Collected data
=== Begin Enclosure ===
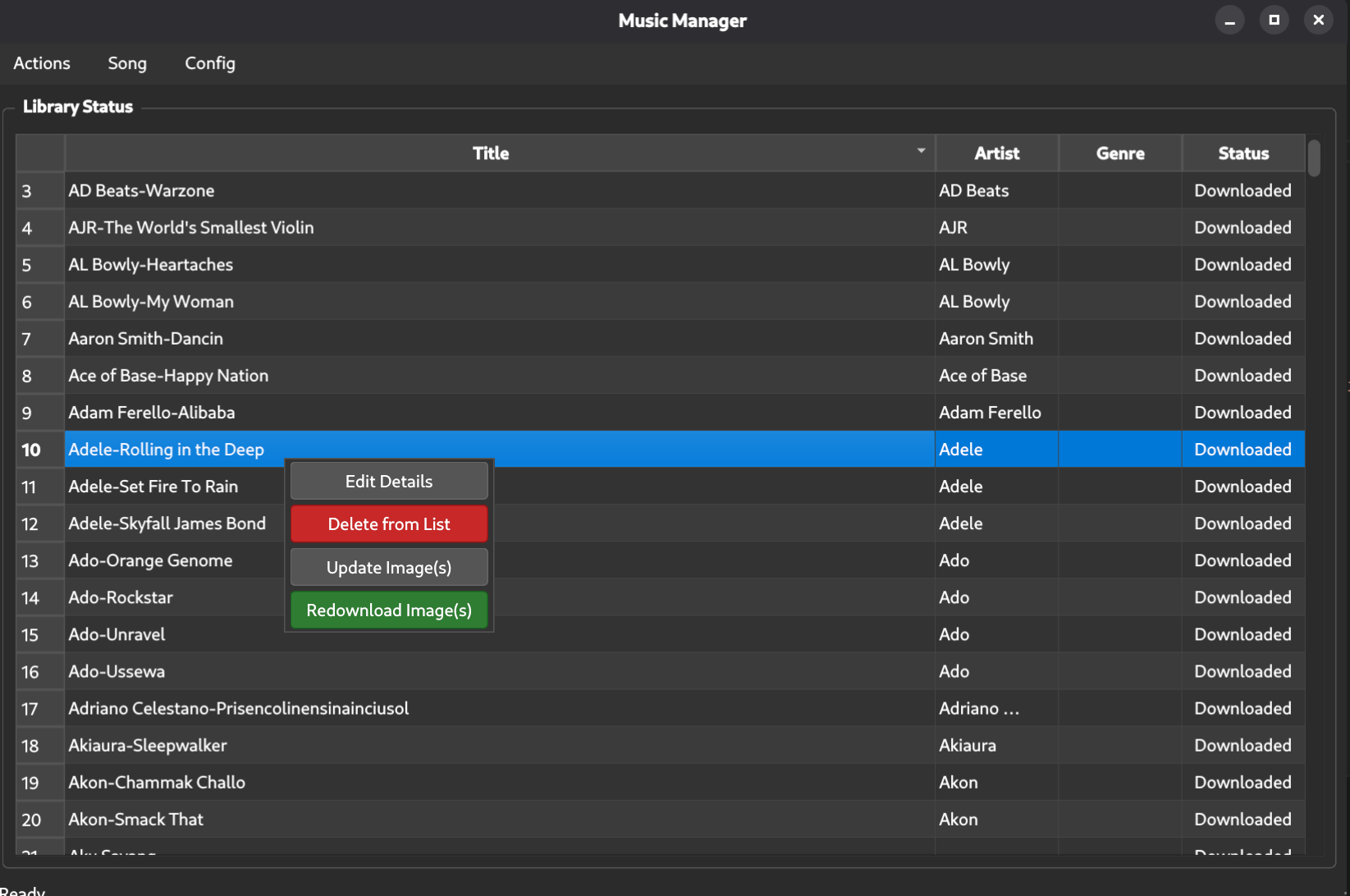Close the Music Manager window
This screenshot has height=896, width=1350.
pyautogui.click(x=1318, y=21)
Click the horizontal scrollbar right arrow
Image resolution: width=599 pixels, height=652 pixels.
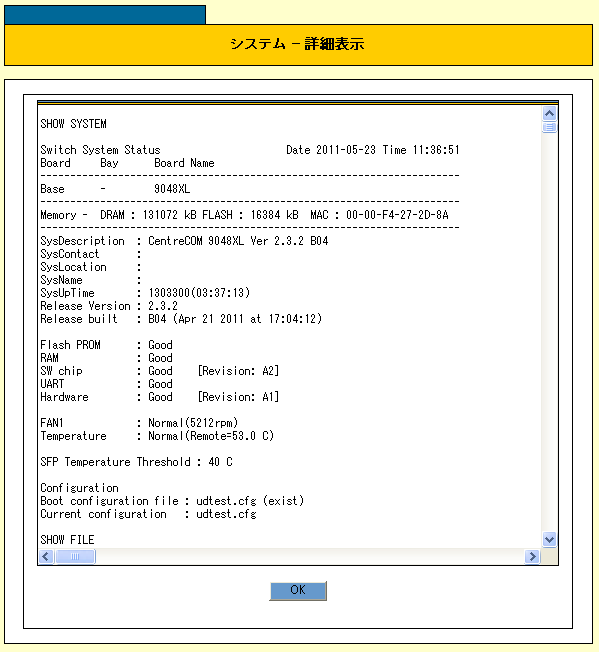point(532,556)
=== End Enclosure ===
WHAT YOU WILL DO
Omit the pictures and please write out exactly the lines between the one containing "Click the horizontal scrollbar right arrow" and the last line of the entries, both included.

EXERCISE OUTPUT
Click the horizontal scrollbar right arrow
Image resolution: width=599 pixels, height=652 pixels.
point(532,556)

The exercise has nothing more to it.